Il primo divorzio di fronte a cui ci pone Taubes è il divorzio dalla vita – anche questo un divorzio sospeso, perché Sophie muore ma continua a parlare, muore ma «ha ancora molte cose da dire», come il Sebastián del Notturno cileno bolañiano. La testa di Sophie, pur staccata dal corpo, comincia a raccontare: ci parla del matrimonio con Ezra, del fatto che lei non avrebbe mai voluto sposarsi, tanto che alla prima proposta di Ezra aveva risposto offrendogli «una vita insieme nel libero amore». E nonostante alla fine avesse ceduto al matrimonio – cosa di per sé comoda, ammette, perché almeno «non si perdeva troppo tempo a guardarsi intorno e ad analizzare all’infinito i propri sentimenti» – quel suo libero amore lo aveva comunque professato privatamente, passando da un amante all’altro senza soluzione di continuità. È sposata con Ezra, certo, ma gode a tener testa alle perversioni sessuali di Gaston, si bea dell’amore di Nicholas che, pur sposato e con due figlie, la vorrebbe come amante a Parigi. E poi a New York c’è Ivan: avvolta nell’asciugamano di lui, appena uscita dalla doccia nella sua casa di Manhattan, si sente pienamente se stessa, vulnerabile, esposta, libera e bellissima, nuda come mai prima di allora, nuda di «una nudità che non potrà mai essere ricoperta».
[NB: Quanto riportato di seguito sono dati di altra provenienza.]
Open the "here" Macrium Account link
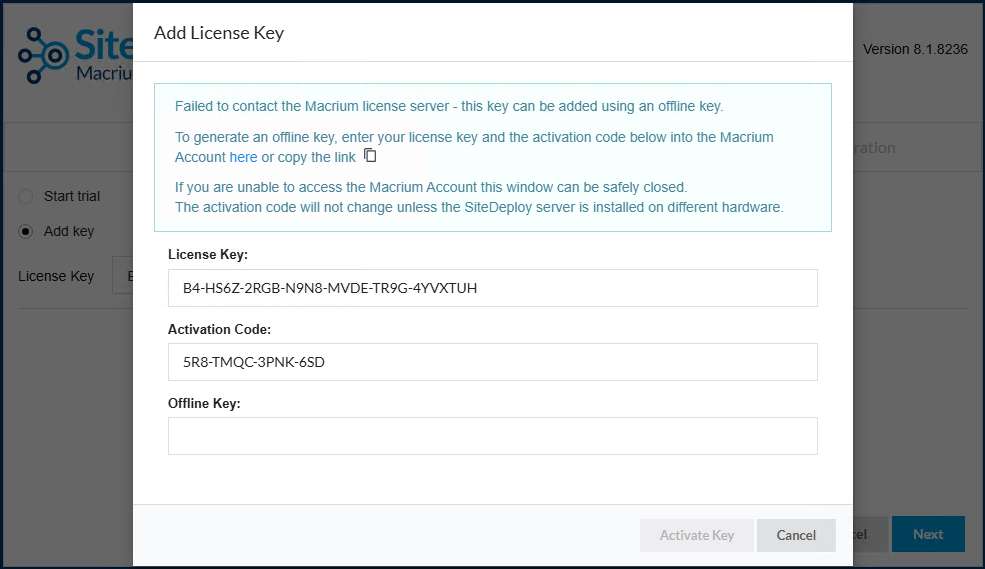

Ma la testa di Sophie ci parla anche di psicanalisi e religione, deridendo la prima e sminuendo la seconda, con l’irriverenza di chi è figlia di un analista e nipote del rabbino capo di Budapest. Stesa sul lettino del suo, di analista, lo incalza impertinente: «di cosa vuole che parli: sesso? Padre? Madre? Enuresi notturna? Complesso di Elettra? Invidia del pene? Quello che vuole. Però sbrighiamoci». Sophie non crede né in Dio né in Freud, e il tentativo di cesura dall’ebraismo e dalla psicanalisi è un altro dei divorzi di cui ci parla il titolo. Eppure al centro della vita di Sophie sta un buco a forma di Dio, e la struttura del libro che Taubes va scrivendo sembra assecondare le teorie freudiane sul conscio e l’inconscio. La prima e l’ultima sezione di Divorzi sono sperimentali, apertamente moderniste: la teatralità frenetica e sincopata di alcuni botta e risposta coniugali ricorda da vicino certi scambi eliotiani, mentre il processo all’anima di Sophie, contesa tra i rabbini e il padre, è una trovata di chiaro sapore joyciano.

b

Sophie alterna la prima e la terza persona, descrive il proprio funerale come se vi assistesse dall’alto, parla del libro che sta scrivendo con espedienti metaletterari, si lascia andare a flussi di coscienza in cui emerge – senza essere spiegata – tutta la sua precarietà psichica, l’ossessività ricorrente e vorticosa dei suoi pensieri, e alla fine si chiude in una vasca di deprivazione sensoriale mentre i figli vengono ipnotizzati nella stanza adiacente. Di tutt’altro genere sono le due sezioni centrali, nucleo di razionalità racchiuso tra fantasmagorici deliri dell’inconscio. Sophie sembra riprendere il controllo della propria mente, e assume la postura di un convenzionalissimo narratore onnisciente: racconta la storia della propria famiglia, che s’intreccia con la storia della Budapest degli anni 10 e 20 – la guerra, il caos postbellico, il trattato di Trianon, il movimento controrivoluzionario, le esecuzioni di massa nell’inverno del ’21. Racconta il complicato rapporto coi genitori, che la vede costretta a barcamenarsi tra un padre che somiglia al Lear shakespeariano, alla costante ricerca d’affetto da parte di una figlia che già da tempo «si è rifiutata di esistere per lui, o piuttosto ha continuato a esistere soltanto attraverso questo atto di rifiuto», e una madre sempre assente, che infesta la casa come un fantasma, una madre di cui Sophie, per qualche scherzo del destino – o della psicanalisi – finirà per ripercorrere le orme, replicandone il matrimonio burrascoso, il divorzio, gli amanti, i figli trascurati. 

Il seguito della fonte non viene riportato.